InfoQ: Tasktop 2.0 includes the integration with CodeCollaborator code review tool. Can you discuss more about what's coming up in the code review and developer feedback process? Also, are there plans to expand this feature to include metrics for technical debt measurement?

Mik Kersten: We have brought CodeCollaborator into the task-focused collaboration workflow.  This means that you can manage code views via the Task List and get all the benefits of the task editor and context tracking with them.  While integration was the initial focus, this does open up an interesting avenue for technical debt measurement, which I consider to be an important direction for Agile tool support.  Developers are already using the task-focused interface to help manage technical debt by focusing their Problems view.  When you do that, instead of seeing thousands of warnings or FindBugs reports, you only see the ones that you introduced or uncovered as you were working on a new feature or bug fix.  This means that you can address some of the new debt that you introduced before you check in, and not some later stage of the release.  In a similar way, we now use task contexts as an input to the code review process.

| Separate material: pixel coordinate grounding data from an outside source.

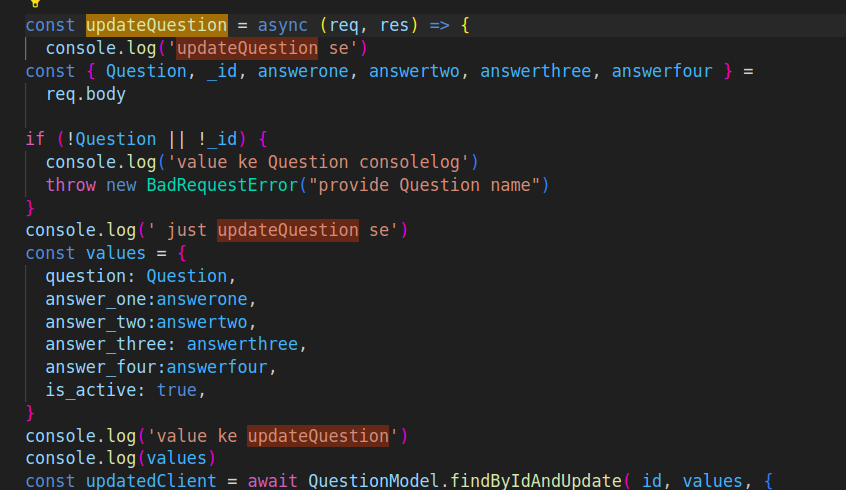846x490 pixels.
Task: Click the lightbulb code action icon
Action: 36,3
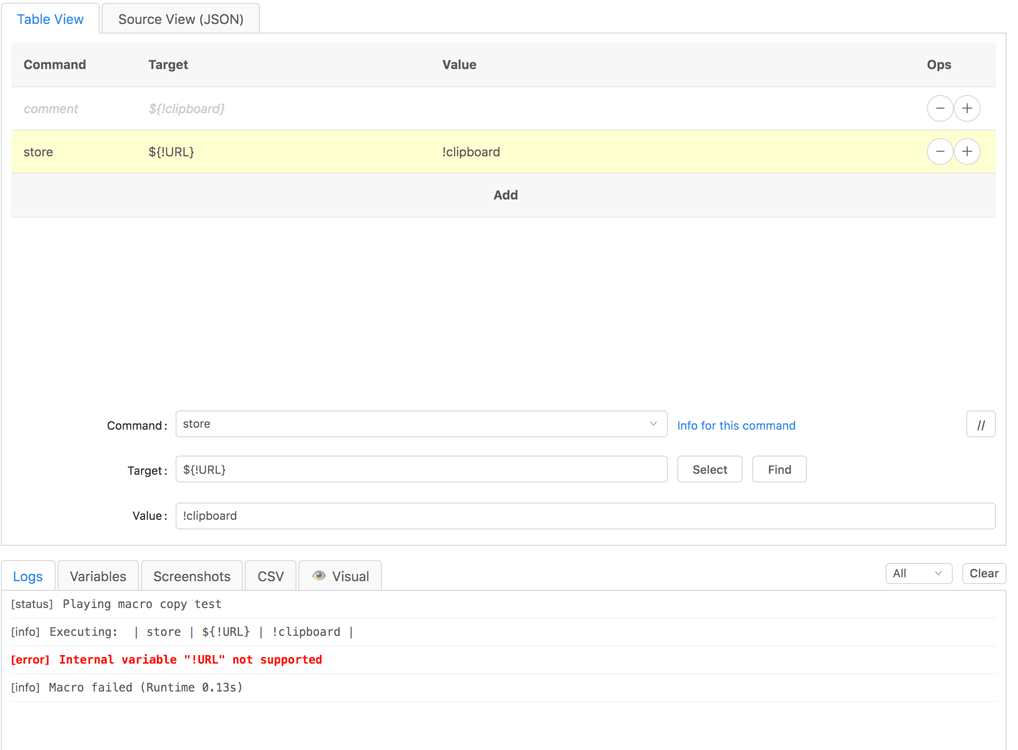
Task: Click the Select button next to Target
Action: [709, 469]

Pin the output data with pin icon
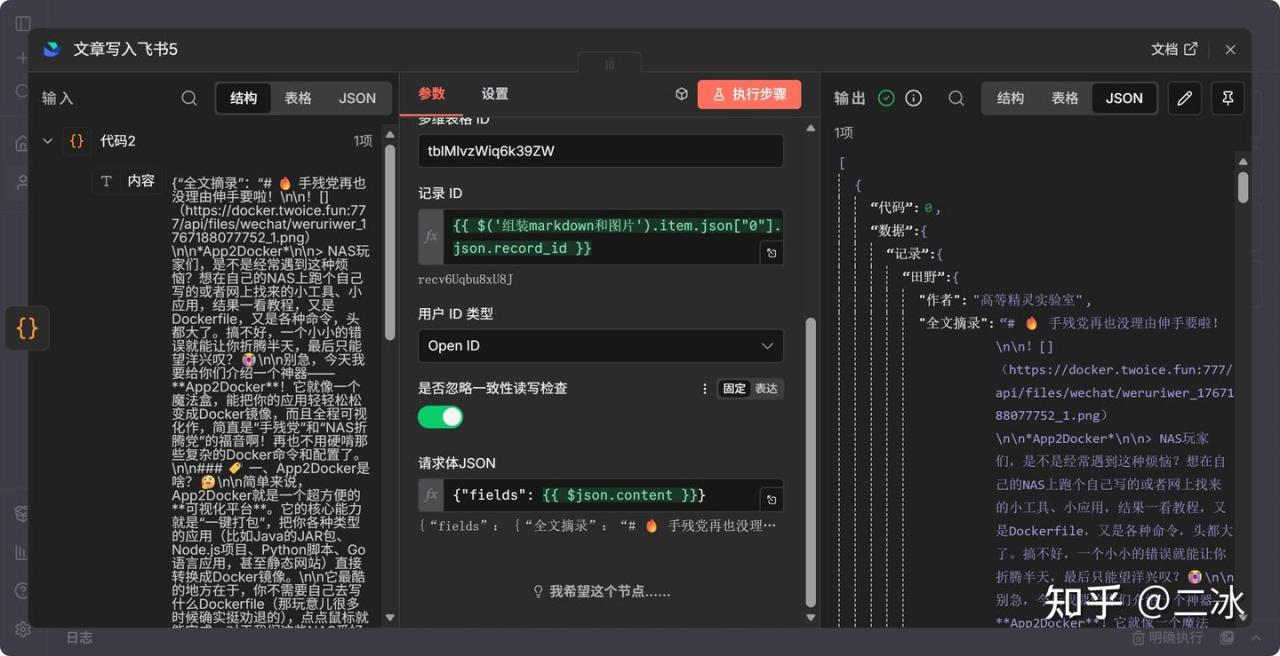click(1227, 98)
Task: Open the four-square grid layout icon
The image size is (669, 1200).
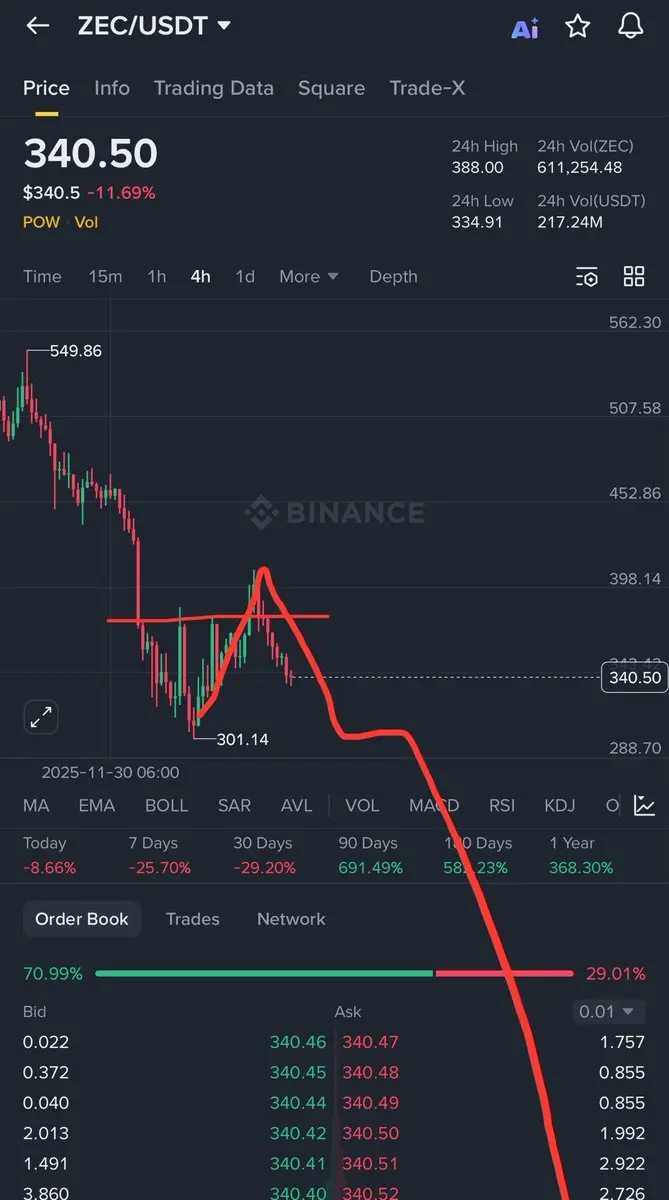Action: coord(634,277)
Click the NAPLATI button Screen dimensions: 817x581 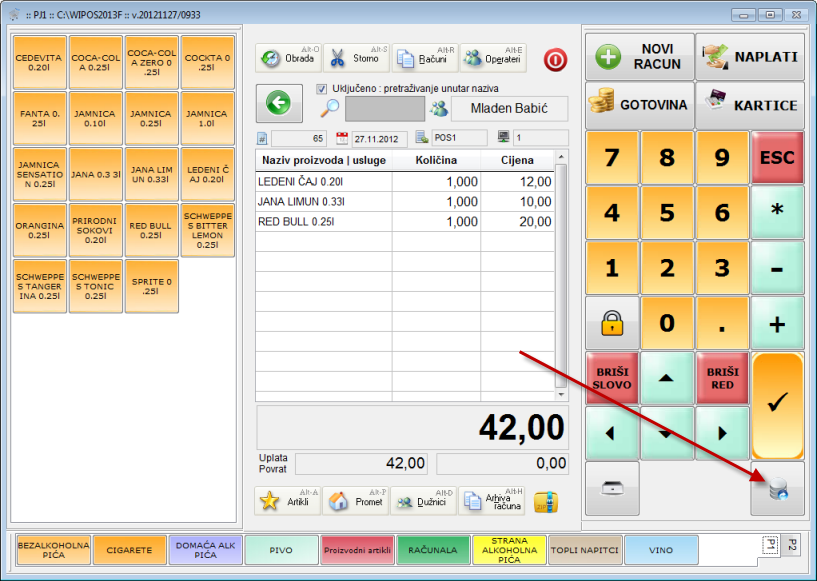tap(751, 56)
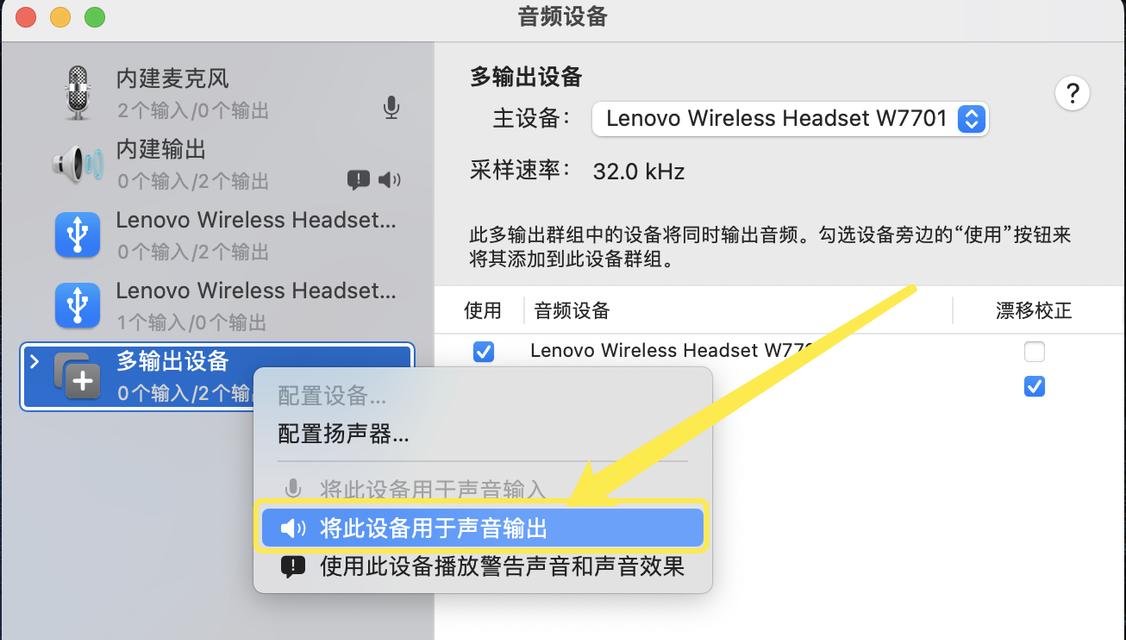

InfoQ: Can you discuss more about the new Gerrit Code Review Connector? Does it have integration with other ALM tools in the areas of requirements management, test cases, source code repository, and defect tracking?

Mik: The Gerrit integration that we are adding to Mylyn provides all the benefits of Mylyn's Task List and task editor for managing your code reviews, along with features such as managing patch sets and comments directly from code review tasks. What Tasktop will provide is integration and traceability between Gerrit and commercial ALM tools. This is very similar to our strategy around Git and Hudson/Jenkins integration, where we have made the core tools free, but are putting the additional traceability with requirements, test and task tracking into Tasktop. This helps get the core tools into the hands of open source developers while funding investment with Mylyn via Tasktop Enterprise sales.

InfoQ: What are the upcoming ALM connectors and integrations for Tasktop?

Mik: Tasktop 2.0 includes a new connector for HP's Agile Accelerator, which builds on our previously released connector for HP's Quality Center and ALM products.  It also includes a new connector for SmartBear's CodeCollaborator tool, as well as Accept 360 and Polarion ALM.  On the open source side, we have created a Hudson/Jenkins connector, which builds on the new Build and Continuous Integration framework that we created for the Mylyn 3.5 release.  On the integrations front, what's exciting is that we are hitting a critical mass of ALM integrations and extending Tasktop to new ALM categories such as product and requirements management, continuous integration and code review, all with the goal of providing a unified developer experience and traceability across a heterogeneous ALM environment.